In the answer, give the entries below exactly, from the first line through the line with "You are a GUI", with every picture omitted.

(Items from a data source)
....................

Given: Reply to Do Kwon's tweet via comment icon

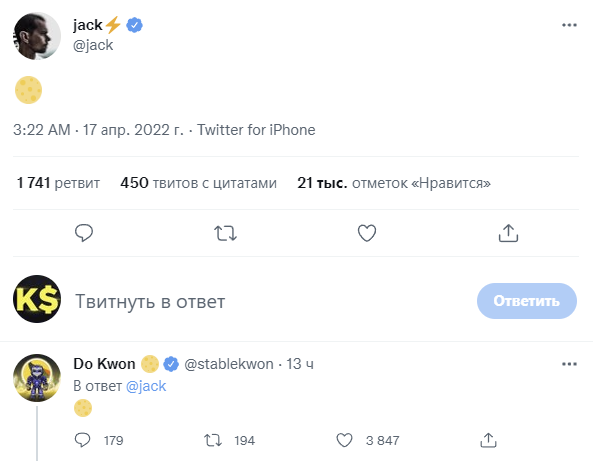Looking at the screenshot, I should (82, 440).
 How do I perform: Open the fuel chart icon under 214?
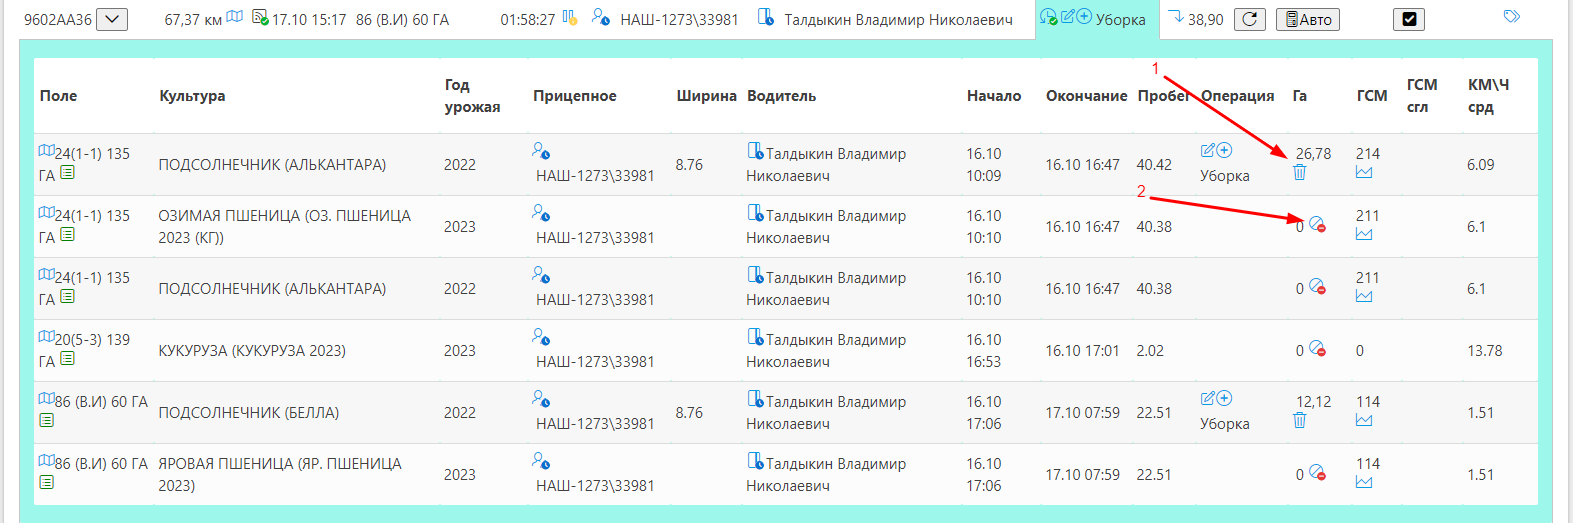coord(1364,173)
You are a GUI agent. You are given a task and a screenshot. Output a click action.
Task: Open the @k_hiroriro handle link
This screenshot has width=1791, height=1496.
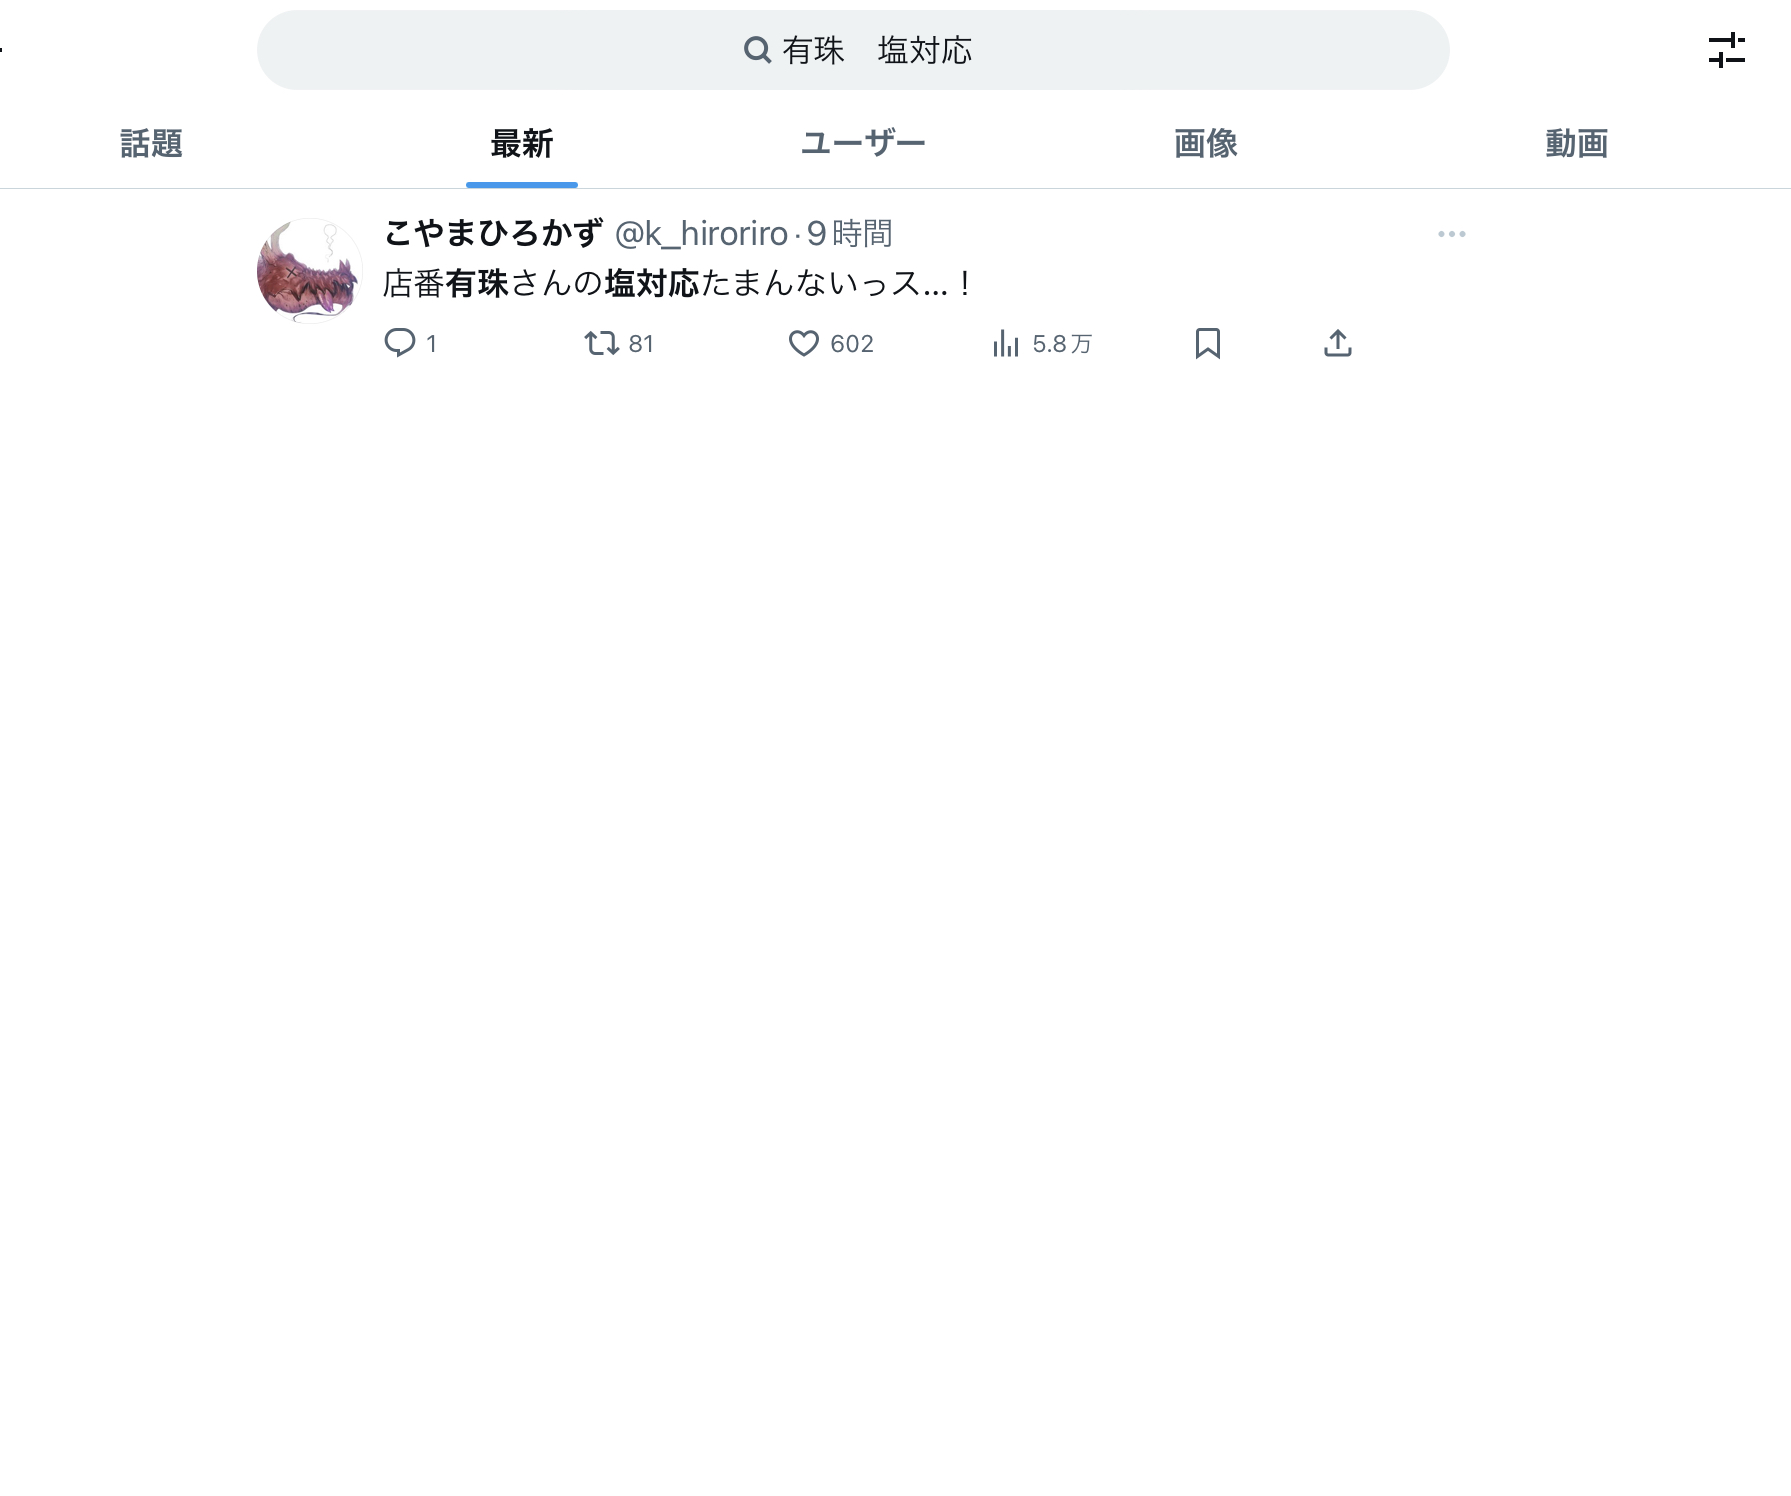(701, 234)

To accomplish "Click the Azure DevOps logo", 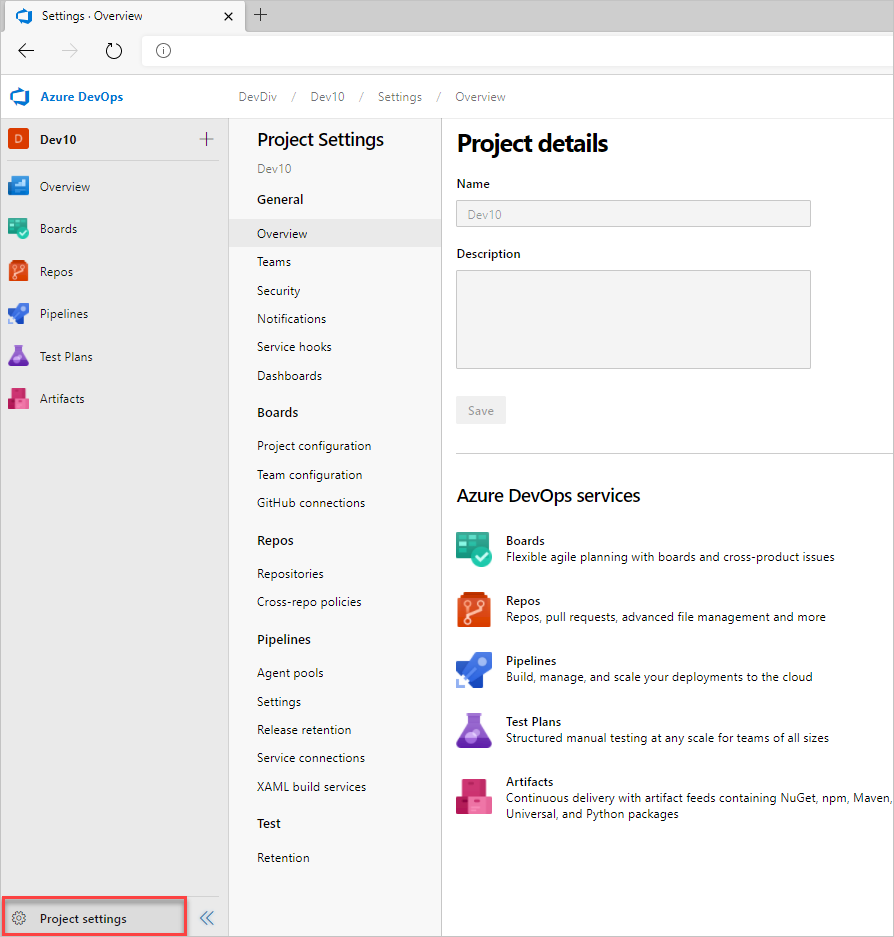I will pos(19,96).
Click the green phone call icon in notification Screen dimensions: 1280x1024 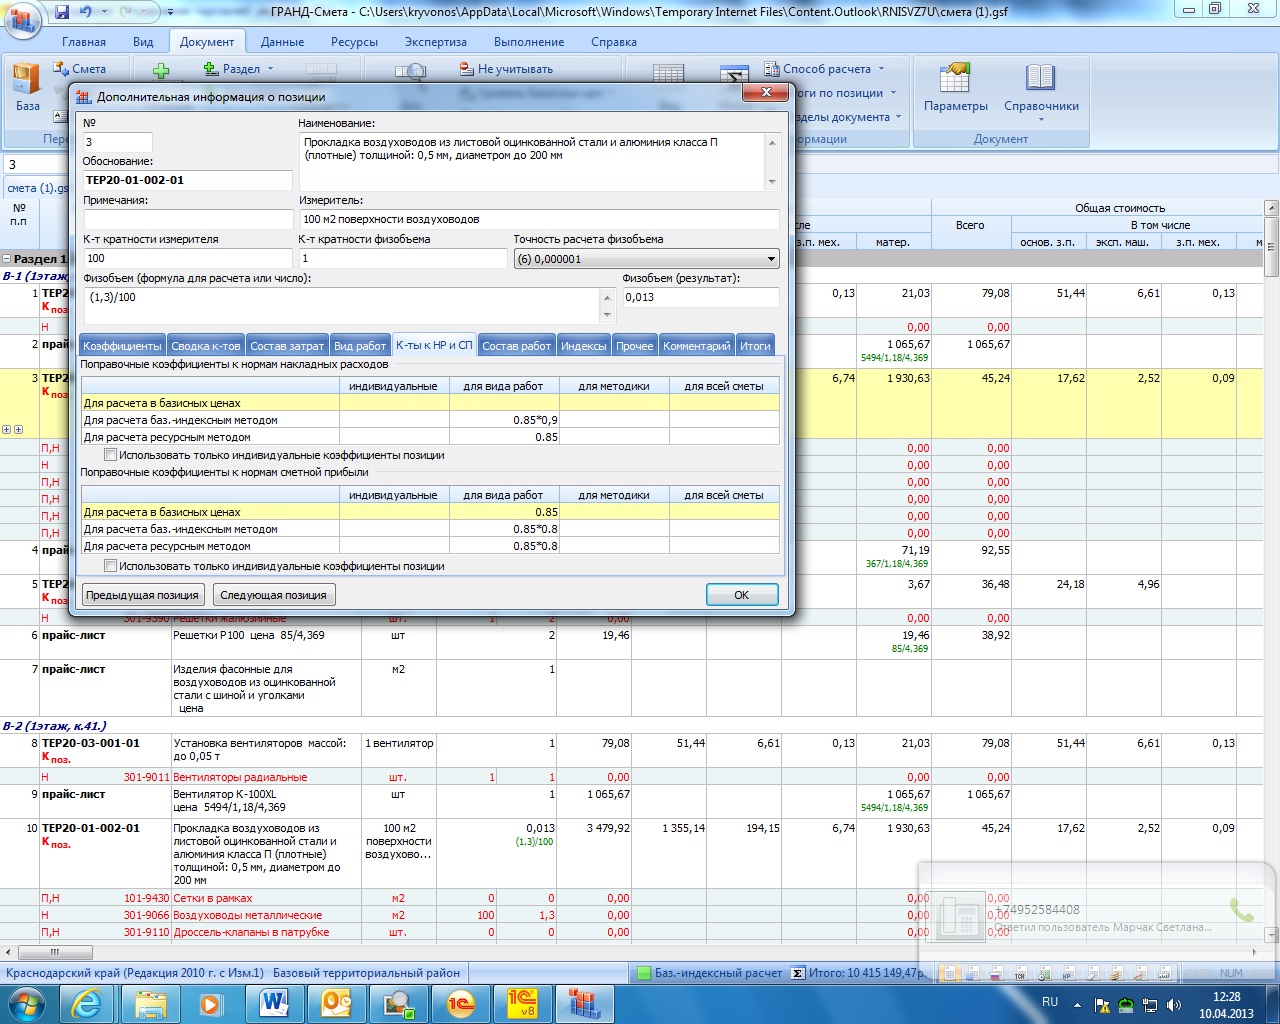pos(1241,910)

....................

*Response*:
Given: Reply to Do Kwon's tweet via comment icon

Looking at the screenshot, I should (82, 440).
 How do I perform: Open the fuel chart icon under 214?
coord(1364,173)
You are a GUI agent. You are given a task and a screenshot. Output a click action.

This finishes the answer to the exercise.